━━━ SELECTED EXCERPT

Sonoma County moving toward labeling decision
Just months after launch, Santa Rosa-based TastingRoom already has nearly 50 wineries lined up to repackage their wines in 50-milliliter bottles that allow remote sampling of their wines.
More than half of the newcomers already have used TastingRoom's oxygen-free transfer system. North Coast vintners among them are Trefethen Family Vineyards, Grgich Hills Estate, Patz & Hall, Chateau Montelena and DeLoach Vineyards.
Tonnelerie Saury, which produces the Leroi and Erable brands, merged with French barrel stave maker Groupe Charlois. All 6,700 cubic meters of staves Charlois produces will go to Saury brands, instead of the 70 percent usage currently.
Saury, a 137-year-old French cooperage group that's among the largest in the world, has been in the U.S. market for more than two decades and has a distributorship in Healdsburg.
Presidents of the various American Viticultural Areas in Sonoma County plan to meet April 27 to decide whether to support Sonoma County vintners' proposal for conjunctive labeling, which would require wines made in nested or subappellations to also carry the name of Sonoma County as the origin of most of the grapes in the wine, according to Nick Frey, president of the Sonoma County Winegrape Commission.
"I'm fairly optimistic," he said. Some of the subappellations have received support from their members and a few are still polling their constituents.
Napa-based direct-to-consumer wine sales training program WISE Academy (www.wineindustrysaleseducation.com) is launching two new courses. The Inside Sales Professional Course will start April 20, and the Tasting Room Management Course begins May 13.
Started a year ago, the program has taught nearly 300 students, with 91 percent earning certification.

━━━━━━
━━━ INFORMATION SUPPLIED

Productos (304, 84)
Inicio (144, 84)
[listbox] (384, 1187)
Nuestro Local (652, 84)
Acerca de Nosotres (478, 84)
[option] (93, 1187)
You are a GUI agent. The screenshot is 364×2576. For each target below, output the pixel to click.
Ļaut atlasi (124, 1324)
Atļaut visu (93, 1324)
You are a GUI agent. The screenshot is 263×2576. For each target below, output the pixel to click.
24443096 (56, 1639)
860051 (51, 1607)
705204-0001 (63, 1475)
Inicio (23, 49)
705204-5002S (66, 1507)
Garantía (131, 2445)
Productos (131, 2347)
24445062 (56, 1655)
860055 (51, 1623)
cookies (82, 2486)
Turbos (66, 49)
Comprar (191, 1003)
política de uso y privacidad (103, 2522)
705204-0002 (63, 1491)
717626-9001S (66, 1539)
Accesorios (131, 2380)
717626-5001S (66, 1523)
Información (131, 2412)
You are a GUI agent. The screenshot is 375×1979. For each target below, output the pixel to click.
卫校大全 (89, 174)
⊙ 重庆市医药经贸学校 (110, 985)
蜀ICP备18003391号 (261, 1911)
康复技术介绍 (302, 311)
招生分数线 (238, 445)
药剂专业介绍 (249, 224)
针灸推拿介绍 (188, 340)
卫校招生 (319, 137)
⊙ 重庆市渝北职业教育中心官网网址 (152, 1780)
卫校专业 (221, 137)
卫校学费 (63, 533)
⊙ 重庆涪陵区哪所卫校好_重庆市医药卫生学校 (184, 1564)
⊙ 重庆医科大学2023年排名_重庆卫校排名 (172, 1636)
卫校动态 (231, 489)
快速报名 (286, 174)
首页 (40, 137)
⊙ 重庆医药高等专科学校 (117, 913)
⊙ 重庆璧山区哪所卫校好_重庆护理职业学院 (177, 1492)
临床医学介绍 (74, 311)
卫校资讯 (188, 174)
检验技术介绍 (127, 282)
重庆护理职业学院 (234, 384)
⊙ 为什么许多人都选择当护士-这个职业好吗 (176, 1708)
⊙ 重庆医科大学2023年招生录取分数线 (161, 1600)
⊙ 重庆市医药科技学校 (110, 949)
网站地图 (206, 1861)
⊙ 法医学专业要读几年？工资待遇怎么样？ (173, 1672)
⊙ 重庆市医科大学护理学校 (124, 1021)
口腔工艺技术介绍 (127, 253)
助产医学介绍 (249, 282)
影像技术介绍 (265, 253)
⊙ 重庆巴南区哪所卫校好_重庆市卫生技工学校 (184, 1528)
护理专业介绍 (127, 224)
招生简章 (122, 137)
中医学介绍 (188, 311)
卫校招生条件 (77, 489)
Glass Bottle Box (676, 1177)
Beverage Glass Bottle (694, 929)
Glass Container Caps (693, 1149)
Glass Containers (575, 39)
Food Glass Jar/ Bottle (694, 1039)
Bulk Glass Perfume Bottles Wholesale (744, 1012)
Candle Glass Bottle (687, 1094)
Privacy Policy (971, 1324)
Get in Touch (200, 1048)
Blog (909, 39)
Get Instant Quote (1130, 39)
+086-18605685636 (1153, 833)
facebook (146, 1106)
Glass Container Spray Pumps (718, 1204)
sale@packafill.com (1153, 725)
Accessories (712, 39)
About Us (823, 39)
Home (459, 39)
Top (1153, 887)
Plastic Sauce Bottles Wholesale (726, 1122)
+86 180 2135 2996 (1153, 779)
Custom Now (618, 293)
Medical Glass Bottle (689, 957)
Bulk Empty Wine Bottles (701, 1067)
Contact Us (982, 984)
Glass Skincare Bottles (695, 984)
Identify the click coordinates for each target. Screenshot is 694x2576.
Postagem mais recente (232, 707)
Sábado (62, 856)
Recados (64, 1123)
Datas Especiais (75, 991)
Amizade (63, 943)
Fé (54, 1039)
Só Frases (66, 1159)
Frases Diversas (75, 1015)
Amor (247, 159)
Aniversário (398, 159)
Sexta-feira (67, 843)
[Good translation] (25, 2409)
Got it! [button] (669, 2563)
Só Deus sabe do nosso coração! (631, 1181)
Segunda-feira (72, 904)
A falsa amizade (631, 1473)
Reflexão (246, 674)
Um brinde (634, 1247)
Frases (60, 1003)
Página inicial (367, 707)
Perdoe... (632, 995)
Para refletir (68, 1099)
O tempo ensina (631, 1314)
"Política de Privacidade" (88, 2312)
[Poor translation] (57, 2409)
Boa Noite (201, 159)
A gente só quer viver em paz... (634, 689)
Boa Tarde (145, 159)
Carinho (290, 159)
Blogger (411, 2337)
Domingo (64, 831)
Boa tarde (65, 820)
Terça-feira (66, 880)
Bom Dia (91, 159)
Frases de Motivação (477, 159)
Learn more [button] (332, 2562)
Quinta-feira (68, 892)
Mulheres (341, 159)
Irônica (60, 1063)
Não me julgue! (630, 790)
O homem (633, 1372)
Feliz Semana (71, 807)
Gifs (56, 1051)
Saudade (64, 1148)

━━━━━━

WHAT TO DO
• a. Do these statements agree with the wine business roundup above? Answer yes or no for each, and quote the words from the roundup that decide it.
(i) Tonnelerie Saury merged with Groupe Charlois.
(ii) The presidents of Sonoma County's American Viticultural Areas plan to meet on May 13.
(iii) WISE Academy has taught nearly 300 students.
• b. According to the wine business roundup, how long has Saury been in the U.S. market?

SOLUTIONS BY TASK
• a.
(i) Yes: "Tonnelerie Saury, which produces the Leroi and Erable brands, merged with French barrel stave maker Groupe Charlois."
(ii) No: "plan to meet April 27"
(iii) Yes: "the program has taught nearly 300 students"

• b. More than two decades.